Please set down exactly the lines from the one containing "Clear the Clutter: Post-Christmas" through the last line of the records below, both included, with no pictures.

Stored dataset items
● ● ● ●
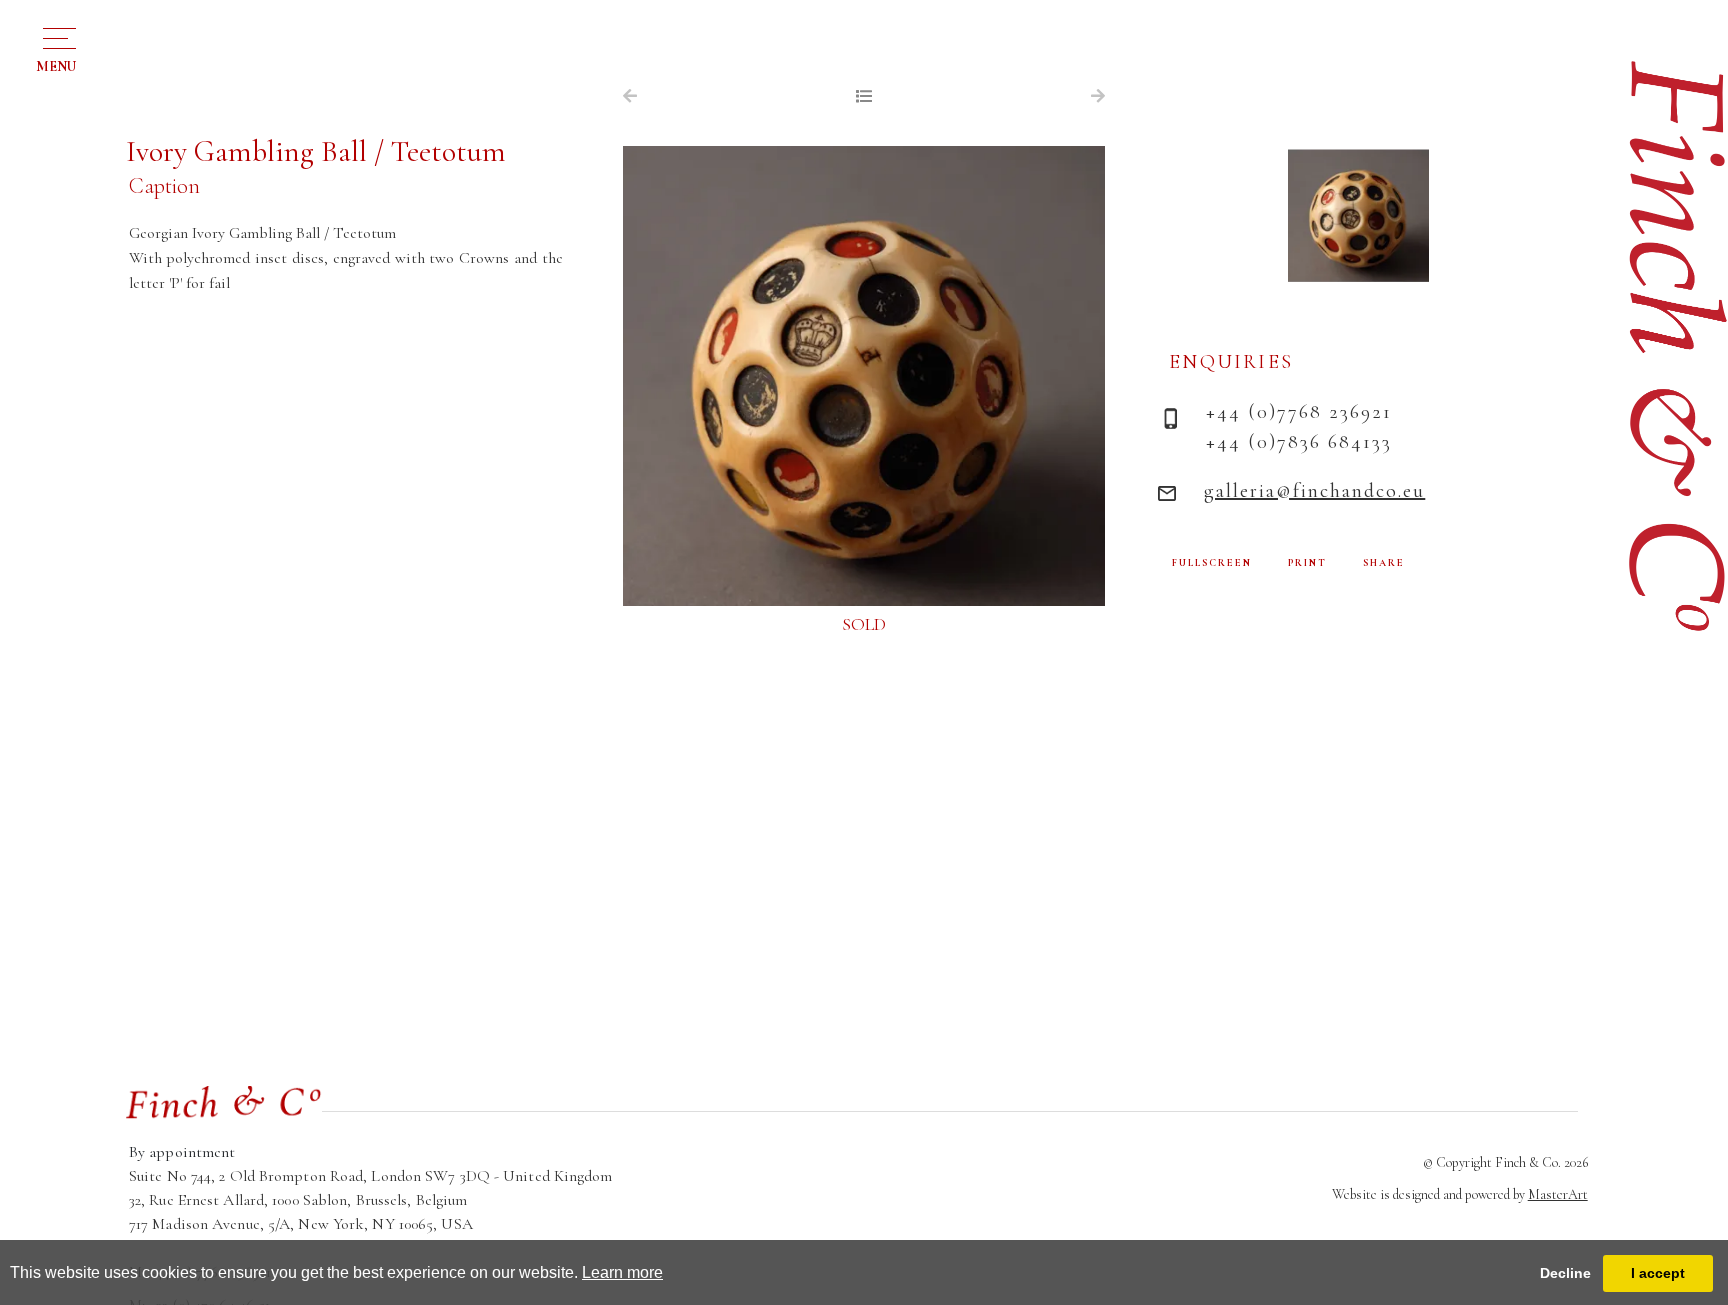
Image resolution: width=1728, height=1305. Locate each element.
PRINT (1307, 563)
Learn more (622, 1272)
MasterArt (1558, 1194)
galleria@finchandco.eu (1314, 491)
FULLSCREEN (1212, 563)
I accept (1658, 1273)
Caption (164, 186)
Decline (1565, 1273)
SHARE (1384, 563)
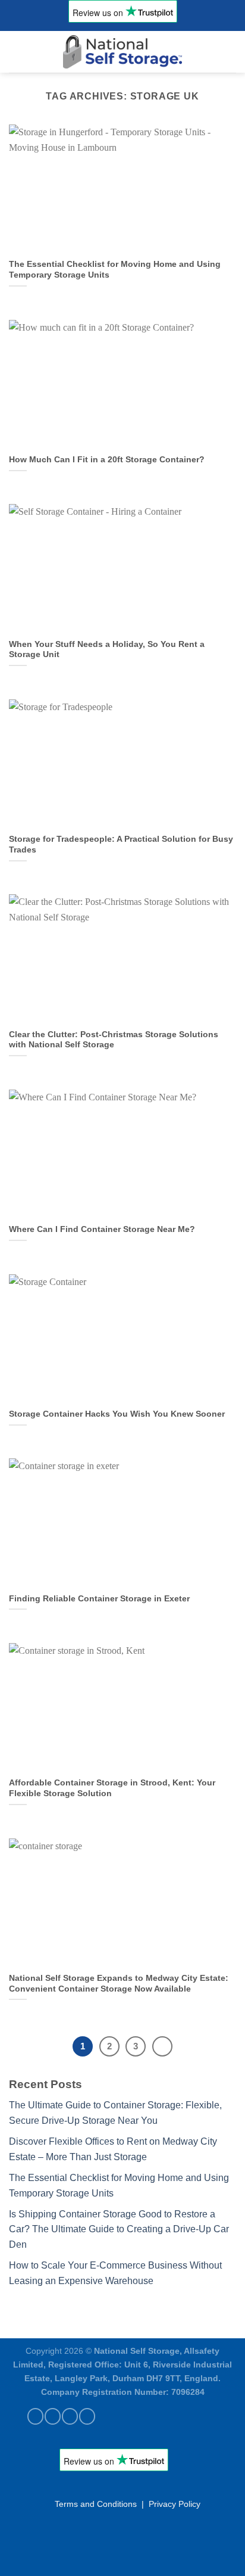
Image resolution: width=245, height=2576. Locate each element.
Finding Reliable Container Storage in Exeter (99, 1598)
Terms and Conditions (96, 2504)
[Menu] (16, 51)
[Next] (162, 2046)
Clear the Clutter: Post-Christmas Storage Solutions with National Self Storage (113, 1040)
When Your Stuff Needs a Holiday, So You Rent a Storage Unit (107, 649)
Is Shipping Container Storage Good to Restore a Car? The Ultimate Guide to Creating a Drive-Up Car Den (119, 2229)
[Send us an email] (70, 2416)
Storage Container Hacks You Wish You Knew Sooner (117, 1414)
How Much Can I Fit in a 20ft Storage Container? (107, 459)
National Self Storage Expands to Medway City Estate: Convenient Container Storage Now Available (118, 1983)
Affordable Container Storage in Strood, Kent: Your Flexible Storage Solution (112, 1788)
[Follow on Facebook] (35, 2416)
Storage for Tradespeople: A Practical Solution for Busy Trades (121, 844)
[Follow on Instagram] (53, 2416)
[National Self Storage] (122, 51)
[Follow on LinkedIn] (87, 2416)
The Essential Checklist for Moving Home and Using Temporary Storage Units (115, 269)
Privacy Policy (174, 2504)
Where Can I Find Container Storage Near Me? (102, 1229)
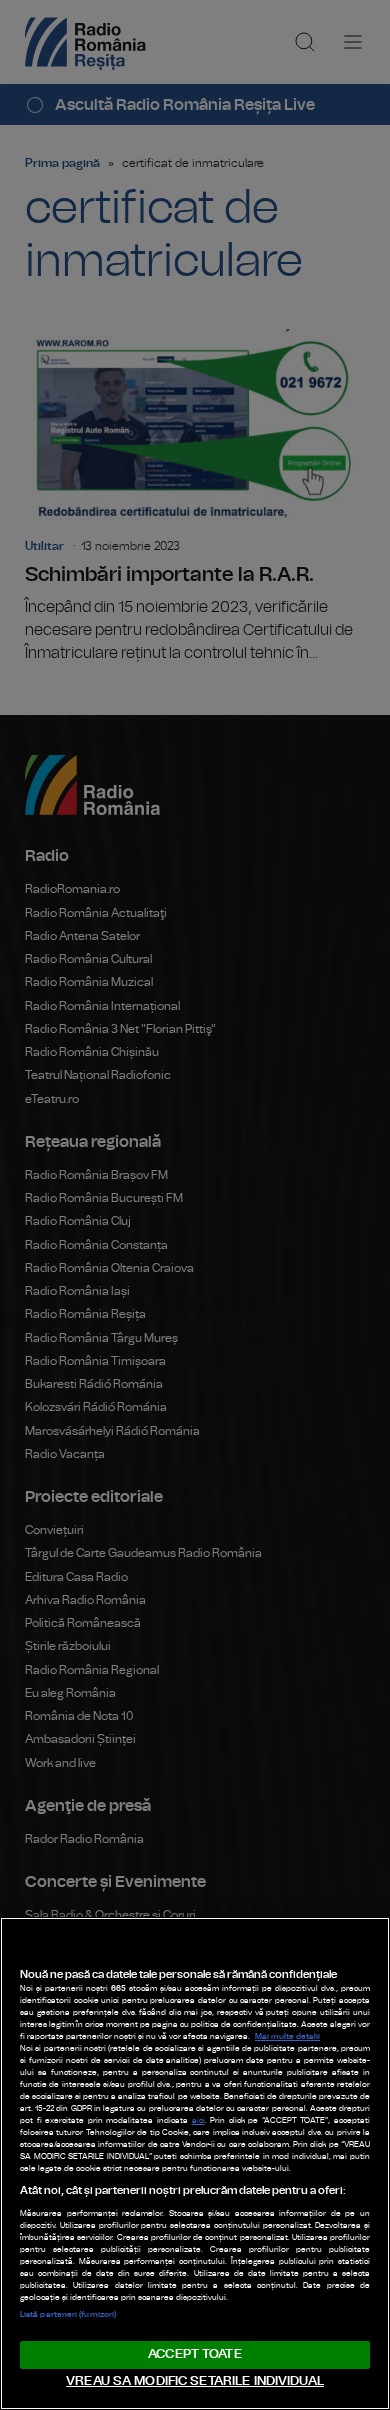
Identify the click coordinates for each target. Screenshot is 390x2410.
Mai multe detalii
● ● ● ●
→ **Answer for the task**:
Clear the Clutter: Post-Christmas Storage Solutions with National Self Storage (113, 1040)
When Your Stuff Needs a Holiday, So You Rent a Storage Unit (107, 649)
Is Shipping Container Storage Good to Restore a Car? The Ultimate Guide to Creating a Drive-Up Car Den (119, 2229)
[Send us an email] (70, 2416)
Storage Container Hacks You Wish You Knew Sooner (117, 1414)
How Much Can I Fit in a 20ft Storage Container? (107, 459)
National Self Storage Expands to Medway City Estate: Convenient Container Storage Now Available (118, 1983)
Affordable Container Storage in Strood, Kent: Your Flexible Storage Solution (112, 1788)
[Follow on Facebook] (35, 2416)
Storage for Tradespeople: A Practical Solution for Busy Trades (121, 844)
[Follow on Instagram] (53, 2416)
[National Self Storage] (122, 51)
[Follow on LinkedIn] (87, 2416)
The Essential Checklist for Moving Home and Using Temporary Storage Units (115, 269)
Privacy Policy (174, 2504)
Where Can I Find Container Storage Near Me? (102, 1229)
Identify the click coordinates for each target. Screenshot is 390x2410.
Mai multe detalii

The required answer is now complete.